Sérgio comenta como, apesar de nas ruas das aldeias vizinhas a Santa Clara a Velha, onde está a trabalhar, ter encontrado comunidades separadas, sentiu que “os artistas despoletam sentimentos diferentes, são relativamente aceites”.
O artista não tem dúvidas de que “a arte nestes pequenos sítios desencadeia ações e interações muito positivas” e acredita que “se conseguirmos encontrar uma maneira de ligar as pessoas, a arte pode ser o processo de cura, operando, inclusive no sistema ecológico, social e até político”.
Chegar às margens
De facto, apesar de um dos objetivos de Diogo Dias Coutinho, ser a criação de pontes, através do Programa de Residências Artísticas, o fundador dos Guardiões do Mira confessa que “ainda há um público grande que é preciso alcançar. As pessoas acham que não pertencem, que não sabem o suficiente ou que o seu conhecimento não é relevante”.
E eis que, de repente, voltamos às margens. Até porque ser artista é viver à margem, ou talvez mesmo ser margem, moldando a forma de um rio que corre, tantas vezes, mais rápido do que gostaríamos.
Importa não esquecer, porém, o que se ouviu há pouco mais de uma hora, da boca de Sergio Maraschin, enquanto explicava de que forma o mar já esteve onde hoje há terra.
Ainda há um público grande que é preciso alcançar. As pessoas acham que não pertencem, que não sabem o suficiente ou que o seu conhecimento não é relevante
diogo dias coutinho – fundador dos guardiões do mira
As margens são móveis, como os povos, as ideias, a paisagem. Para que o Rio continue a correr para o Mar é preciso adaptar estruturas e formas de pensamento às realidades cada vez mais complexas, não só de Portugal, como de outras regiões do Mundo.

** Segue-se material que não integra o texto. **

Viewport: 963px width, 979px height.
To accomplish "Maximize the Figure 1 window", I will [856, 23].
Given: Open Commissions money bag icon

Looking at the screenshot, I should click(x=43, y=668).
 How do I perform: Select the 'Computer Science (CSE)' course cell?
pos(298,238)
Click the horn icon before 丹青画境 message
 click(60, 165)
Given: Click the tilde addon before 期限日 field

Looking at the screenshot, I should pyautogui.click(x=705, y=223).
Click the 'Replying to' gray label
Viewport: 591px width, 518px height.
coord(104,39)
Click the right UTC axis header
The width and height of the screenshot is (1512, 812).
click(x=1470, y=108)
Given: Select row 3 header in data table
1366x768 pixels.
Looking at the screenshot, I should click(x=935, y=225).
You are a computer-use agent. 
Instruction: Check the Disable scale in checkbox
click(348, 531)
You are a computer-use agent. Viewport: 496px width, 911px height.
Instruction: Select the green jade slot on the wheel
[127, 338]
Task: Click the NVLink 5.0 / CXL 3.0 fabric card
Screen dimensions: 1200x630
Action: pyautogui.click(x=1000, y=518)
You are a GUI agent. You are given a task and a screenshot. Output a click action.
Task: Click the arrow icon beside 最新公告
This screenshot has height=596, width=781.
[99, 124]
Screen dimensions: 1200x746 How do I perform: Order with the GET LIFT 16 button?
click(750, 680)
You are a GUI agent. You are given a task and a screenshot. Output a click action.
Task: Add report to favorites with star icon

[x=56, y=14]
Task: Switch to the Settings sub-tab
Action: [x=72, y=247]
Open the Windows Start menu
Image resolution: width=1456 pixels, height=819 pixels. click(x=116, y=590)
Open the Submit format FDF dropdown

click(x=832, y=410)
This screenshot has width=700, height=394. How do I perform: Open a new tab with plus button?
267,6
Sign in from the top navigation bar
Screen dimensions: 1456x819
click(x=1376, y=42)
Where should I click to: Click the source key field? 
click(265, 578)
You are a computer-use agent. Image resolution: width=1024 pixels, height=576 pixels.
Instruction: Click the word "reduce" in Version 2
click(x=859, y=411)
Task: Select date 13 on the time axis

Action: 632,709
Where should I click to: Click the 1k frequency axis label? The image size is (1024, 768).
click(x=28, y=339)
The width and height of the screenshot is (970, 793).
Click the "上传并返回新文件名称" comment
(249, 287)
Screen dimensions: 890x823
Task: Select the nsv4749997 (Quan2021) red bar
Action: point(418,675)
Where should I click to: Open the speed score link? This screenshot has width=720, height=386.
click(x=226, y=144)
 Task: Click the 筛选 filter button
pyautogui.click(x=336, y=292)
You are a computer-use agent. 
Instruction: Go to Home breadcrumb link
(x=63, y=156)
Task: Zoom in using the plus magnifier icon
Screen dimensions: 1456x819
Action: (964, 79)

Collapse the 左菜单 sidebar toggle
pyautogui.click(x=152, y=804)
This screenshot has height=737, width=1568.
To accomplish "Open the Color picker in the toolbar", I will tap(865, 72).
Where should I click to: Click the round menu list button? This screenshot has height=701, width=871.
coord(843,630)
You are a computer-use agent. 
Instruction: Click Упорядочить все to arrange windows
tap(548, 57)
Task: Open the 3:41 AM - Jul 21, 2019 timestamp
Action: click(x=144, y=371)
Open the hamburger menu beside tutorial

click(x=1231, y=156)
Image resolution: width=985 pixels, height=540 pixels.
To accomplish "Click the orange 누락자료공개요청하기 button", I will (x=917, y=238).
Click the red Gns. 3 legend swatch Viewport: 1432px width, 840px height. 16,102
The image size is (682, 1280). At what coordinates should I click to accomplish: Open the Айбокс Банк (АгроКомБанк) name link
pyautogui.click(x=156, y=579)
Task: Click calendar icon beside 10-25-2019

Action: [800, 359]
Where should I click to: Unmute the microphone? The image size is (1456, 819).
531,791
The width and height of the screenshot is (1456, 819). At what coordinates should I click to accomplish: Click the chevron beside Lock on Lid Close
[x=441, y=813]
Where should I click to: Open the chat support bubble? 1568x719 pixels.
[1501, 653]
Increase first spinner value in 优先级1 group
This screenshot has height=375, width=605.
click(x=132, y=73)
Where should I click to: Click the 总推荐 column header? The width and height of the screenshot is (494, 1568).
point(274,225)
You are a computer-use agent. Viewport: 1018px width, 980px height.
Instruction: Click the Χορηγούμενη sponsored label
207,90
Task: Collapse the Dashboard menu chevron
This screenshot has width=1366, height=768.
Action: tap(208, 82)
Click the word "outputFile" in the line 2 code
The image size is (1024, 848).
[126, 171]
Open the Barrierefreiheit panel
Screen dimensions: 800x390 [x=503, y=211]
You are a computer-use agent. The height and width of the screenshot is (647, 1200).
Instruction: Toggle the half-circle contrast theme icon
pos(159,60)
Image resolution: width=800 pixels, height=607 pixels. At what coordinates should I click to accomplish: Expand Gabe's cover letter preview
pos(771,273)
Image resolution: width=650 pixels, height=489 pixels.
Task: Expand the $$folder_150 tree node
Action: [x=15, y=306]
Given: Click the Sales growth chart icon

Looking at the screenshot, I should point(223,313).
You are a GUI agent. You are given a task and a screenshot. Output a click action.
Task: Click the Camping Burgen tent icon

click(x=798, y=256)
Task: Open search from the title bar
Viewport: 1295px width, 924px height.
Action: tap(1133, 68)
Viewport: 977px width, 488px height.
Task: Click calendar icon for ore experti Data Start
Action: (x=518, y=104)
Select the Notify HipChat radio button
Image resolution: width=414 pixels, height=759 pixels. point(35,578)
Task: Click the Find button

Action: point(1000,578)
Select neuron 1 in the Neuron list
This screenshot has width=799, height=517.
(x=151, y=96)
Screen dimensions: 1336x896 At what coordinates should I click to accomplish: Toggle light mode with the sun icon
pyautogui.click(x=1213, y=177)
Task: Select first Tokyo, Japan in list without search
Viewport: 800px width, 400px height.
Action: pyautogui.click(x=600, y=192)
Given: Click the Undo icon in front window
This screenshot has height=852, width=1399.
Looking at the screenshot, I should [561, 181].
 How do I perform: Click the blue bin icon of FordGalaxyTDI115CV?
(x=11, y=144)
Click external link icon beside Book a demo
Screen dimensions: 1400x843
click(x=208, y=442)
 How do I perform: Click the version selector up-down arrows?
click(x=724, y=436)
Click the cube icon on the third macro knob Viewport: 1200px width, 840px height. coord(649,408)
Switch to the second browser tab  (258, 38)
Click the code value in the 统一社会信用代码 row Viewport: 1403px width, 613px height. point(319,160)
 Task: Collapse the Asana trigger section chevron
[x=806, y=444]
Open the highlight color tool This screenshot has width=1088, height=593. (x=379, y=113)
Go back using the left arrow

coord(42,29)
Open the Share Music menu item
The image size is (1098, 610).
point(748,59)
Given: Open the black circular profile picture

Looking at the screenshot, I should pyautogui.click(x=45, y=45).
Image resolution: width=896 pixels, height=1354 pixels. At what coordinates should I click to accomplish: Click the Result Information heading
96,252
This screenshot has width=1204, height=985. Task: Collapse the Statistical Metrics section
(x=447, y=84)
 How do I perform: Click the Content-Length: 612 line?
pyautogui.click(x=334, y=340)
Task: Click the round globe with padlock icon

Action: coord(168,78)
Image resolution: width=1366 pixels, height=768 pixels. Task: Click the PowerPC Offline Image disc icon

Não há receitas únicas, assegura Leonor Carrilho, para quem é importante “encontrar propostas artísticas que façam sentido em lugares e contextos rurais”, aproximando-os da arte de forma natural. “Há coisas que funcionam em Lisboa, mas não funcionam aqui, porque as pessoas vivem com horários diferentes, hábitos diferentes. Isto obriga-nos a perceber como é que as coisas funcionam e como é que a vida acontece”.
É importante encontrar propostas artísticas que façam sentido em lugares e contextos rurais. Há coisas que funcionam em Lisboa, mas não funcionam aqui, porque as pessoas vivem com horários diferentes, hábitos diferentes. Isto obriga-nos a perceber como é que as coisas funcionam e como é que a vida acontece
leonor carrilho – curadora
E sob o Sol de junho, a vida acontece lentamente. Após o almoço, a preguiça e o calor apoderam-se de todos os participantes. Há quem dê um mergulho e quem durma uma sesta à sombra de toldos coloridos. Quem sabe por quanto tempo as ideias trocadas durante a manhã ressoarõ na alma de cada um e que frutos darão.
Tudo parece possível. Há rios que mudam de direção por forças menores do que as da poesia.